» Your goal: Each record must be reproduced exactly as it is shown.

** Opening Given information block **

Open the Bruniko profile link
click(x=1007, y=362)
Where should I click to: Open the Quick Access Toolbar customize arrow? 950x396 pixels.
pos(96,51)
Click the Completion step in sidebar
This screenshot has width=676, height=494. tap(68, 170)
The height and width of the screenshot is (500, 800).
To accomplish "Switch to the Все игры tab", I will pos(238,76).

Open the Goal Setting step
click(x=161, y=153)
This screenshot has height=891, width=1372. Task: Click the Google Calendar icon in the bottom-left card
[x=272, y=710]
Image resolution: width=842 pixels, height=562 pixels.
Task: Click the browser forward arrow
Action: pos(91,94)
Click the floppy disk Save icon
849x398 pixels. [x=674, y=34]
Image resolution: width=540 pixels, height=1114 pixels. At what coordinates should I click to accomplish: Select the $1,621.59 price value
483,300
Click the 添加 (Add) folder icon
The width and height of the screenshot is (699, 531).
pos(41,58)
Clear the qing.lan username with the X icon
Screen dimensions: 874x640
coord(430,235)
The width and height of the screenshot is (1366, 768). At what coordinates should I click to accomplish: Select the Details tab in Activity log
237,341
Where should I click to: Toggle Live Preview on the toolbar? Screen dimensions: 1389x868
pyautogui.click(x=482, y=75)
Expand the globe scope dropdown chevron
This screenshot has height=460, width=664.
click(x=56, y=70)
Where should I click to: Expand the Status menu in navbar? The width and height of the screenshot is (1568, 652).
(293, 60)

** Closing Given information block **

» Exercise output:
Open the Bruniko profile link
click(x=1007, y=362)
Where should I click to: Open the Quick Access Toolbar customize arrow? 950x396 pixels.
pos(96,51)
Click the Completion step in sidebar
This screenshot has width=676, height=494. tap(68, 170)
The height and width of the screenshot is (500, 800).
To accomplish "Switch to the Все игры tab", I will pos(238,76).

Open the Goal Setting step
click(x=161, y=153)
This screenshot has height=891, width=1372. Task: Click the Google Calendar icon in the bottom-left card
[x=272, y=710]
Image resolution: width=842 pixels, height=562 pixels.
Task: Click the browser forward arrow
Action: pos(91,94)
Click the floppy disk Save icon
849x398 pixels. [x=674, y=34]
Image resolution: width=540 pixels, height=1114 pixels. At what coordinates should I click to accomplish: Select the $1,621.59 price value
483,300
Click the 添加 (Add) folder icon
The width and height of the screenshot is (699, 531).
pos(41,58)
Clear the qing.lan username with the X icon
Screen dimensions: 874x640
coord(430,235)
The width and height of the screenshot is (1366, 768). At what coordinates should I click to accomplish: Select the Details tab in Activity log
237,341
Where should I click to: Toggle Live Preview on the toolbar? Screen dimensions: 1389x868
pyautogui.click(x=482, y=75)
Expand the globe scope dropdown chevron
This screenshot has height=460, width=664.
click(x=56, y=70)
Where should I click to: Expand the Status menu in navbar? The width and height of the screenshot is (1568, 652).
(293, 60)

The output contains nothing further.